**Work to be completed:** An exact copy of every entry is required, minus the pictures.

Records from a data collection
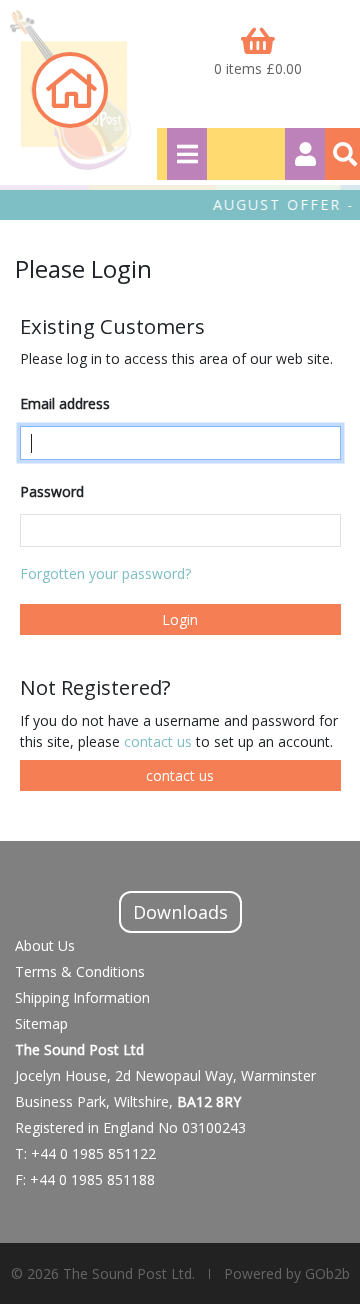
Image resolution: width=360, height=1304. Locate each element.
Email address (65, 403)
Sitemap (41, 1023)
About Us (45, 945)
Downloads (180, 912)
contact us (160, 741)
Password (52, 491)
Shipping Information (82, 997)
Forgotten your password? (105, 573)
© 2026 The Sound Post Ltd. (103, 1273)
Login (180, 619)
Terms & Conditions (80, 971)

**Result of this exercise:**
Image resolution: width=360, height=1304. Locate each element.
Email address (65, 403)
Sitemap (41, 1023)
About Us (45, 945)
Downloads (180, 912)
contact us (160, 741)
Password (52, 491)
Shipping Information (82, 997)
Forgotten your password? (105, 573)
© 2026 The Sound Post Ltd. (103, 1273)
Login (180, 619)
Terms & Conditions (80, 971)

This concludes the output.